In answer to my proposition at Galesburg last week, I see that some man in Chicago has got up a letter addressed to the Chicago
Times
, to show, as he professes, that somebody had said so before; and he signs himself “An Old-Line Whig,” if I remember correctly. In the first place I would say he was not an old-line Whig. I am somewhat acquainted with the old-line Whigs. I was with the old-line Whigs from the origin to the end of that party; I became pretty well acquainted with them, and I know they always had some sense, whatever else you could ascribe to them. I know there never was one who had not more sense than to try to show by the evidence he produces that some man had, prior to the time I named, said that Negroes were not included in the term “all men” in the Declaration of Independence. What is the evidence he produces? I will bring forward his evidence, and let you see what he offers by way of showing that somebody more than three years ago had said Negroes were not included in the Declaration. He brings forward part of a speech from Henry Clay—the part of the speech of Henry Clay which I used to bring forward to prove precisely the contrary. I guess we are surrounded to some extent today by the old friends of Mr. Clay,
and they will be glad to hear anything from that authority. While he was in Indiana a man presented a petition to liberate his Negroes, and he (Mr. Clay) made a speech in answer to it, which I suppose he carefully wrote himself and caused to be published. I have before me an extract from that speech which constitutes the evidence this pretended “Old-Line Whig” at Chicago brought forward to show that Mr. Clay didn’t suppose the Negro was included in the Declaration of Independence. Hear what Mr. Clay said:
And what is the foundation of this appeal to me in Indiana, to liberate the slaves under my care in Kentucky? It is a general declaration in the act announcing to the world the independence of the thirteen American colonies, that all men are created equal. Now, as an abstract principle, there is no doubt of the truth of that declaration; and it is desirable, in the original construction of society, and in organized societies, to keep it in view as a great fundamental principle. But then I apprehend that in no society that ever did exist, or ever shall be formed, was or can the equality asserted among the members of the human race be practically enforced and carried out. There are portions, large portions—women, minors, insane, culprits, transient sojourners—that will always probably remain subject to the government of another portion of the community.

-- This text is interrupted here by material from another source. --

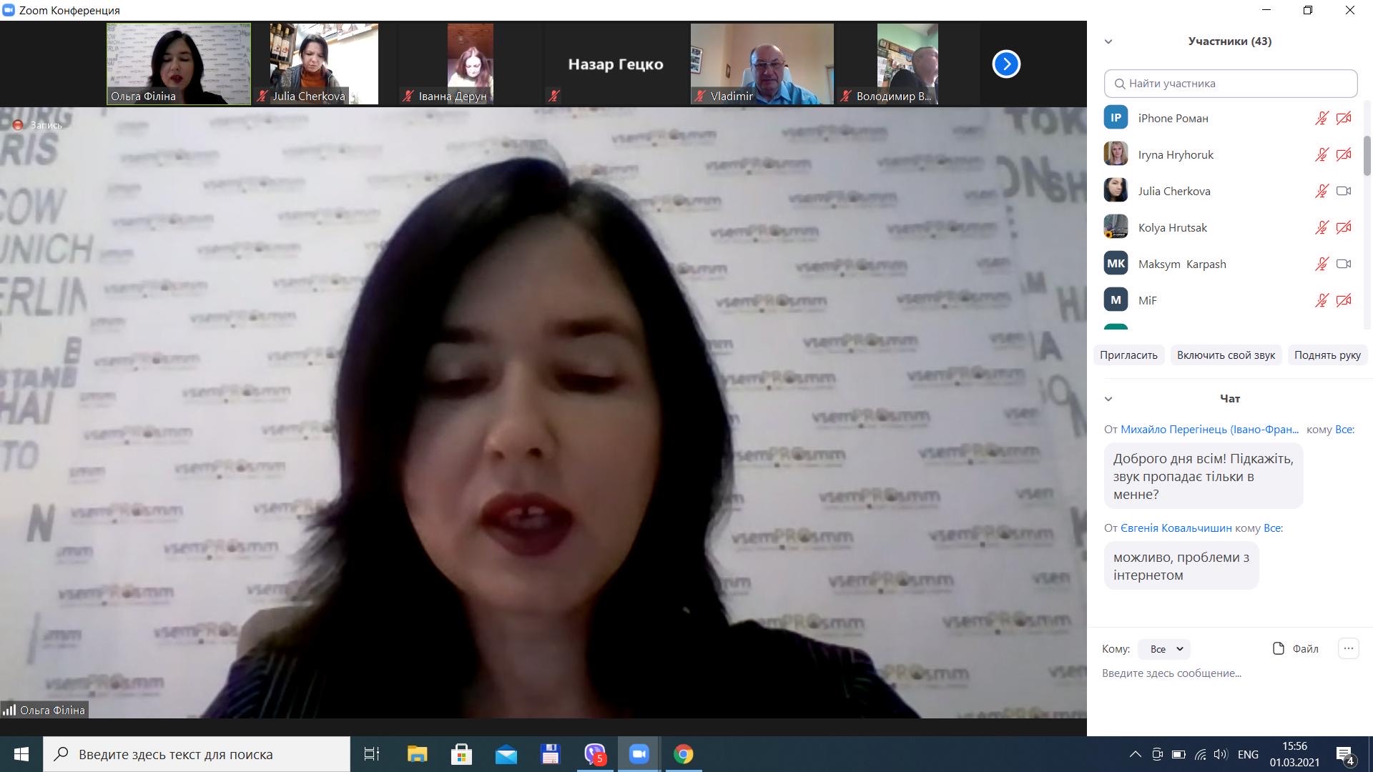The width and height of the screenshot is (1373, 772).
Task: Click the Chrome taskbar icon
Action: 683,754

That declaration, whatever may be the extent of its import, was made by the delegations of the thirteen States. In most of them slavery existed, and had long existed, and was established by law. It was introduced and forced upon the colonies by the paramount law of England. Do you believe that in making that declaration the States that concurred in it intended that it should be tortured into a virtual emancipation of all the slaves within their respective limits? Would Virginia and other Southern States have ever united in a declaration which was to be interpreted into an abolition of slavery among them? Did any one of the thirteen colonies entertain such a design or expectation? To impute such a secret and unavowed purpose would be to charge a political fraud upon the noblest band of patriots that ever assembled in council—a fraud
upon the confederacy of the Revolution—a fraud upon the union of those States whose constitution not only recognized the lawfulness of slavery, but permitted the importation of slaves from Africa until the year 1808.
This is the entire quotation brought forward to prove that somebody previous to three years ago had said the Negro was not included in the term “all men” in the Declaration. How does it do so? In what way has it a tendency to prove that? Mr. Clay says it is true as an abstract principle that all men are created equal, but that we cannot practically apply it in all cases. He illustrates this by bringing forward the cases of females, minors, and insane persons, with whom it cannot be enforced; but he says that it is true as an abstract principle in the organization of society, as well as in organized society, and it should be kept in view as a fundamental principle. Let me read a few words more before I add some comments of my own. Mr. Clay says a little further on:
I desire no concealment of my opinions in regard to the institution of slavery. I look upon it as a great evil, and deeply lament that we have derived it from the parent government, and from our ancestors. I wish every slave in the United States was in the country of his ancestors. But here they are, and the question is, how can they be best dealt with? If a state of nature existed, and we were about to lay the foundations of society, no man would be more strongly opposed than I should be, to incorporating the institution of slavery among its elements.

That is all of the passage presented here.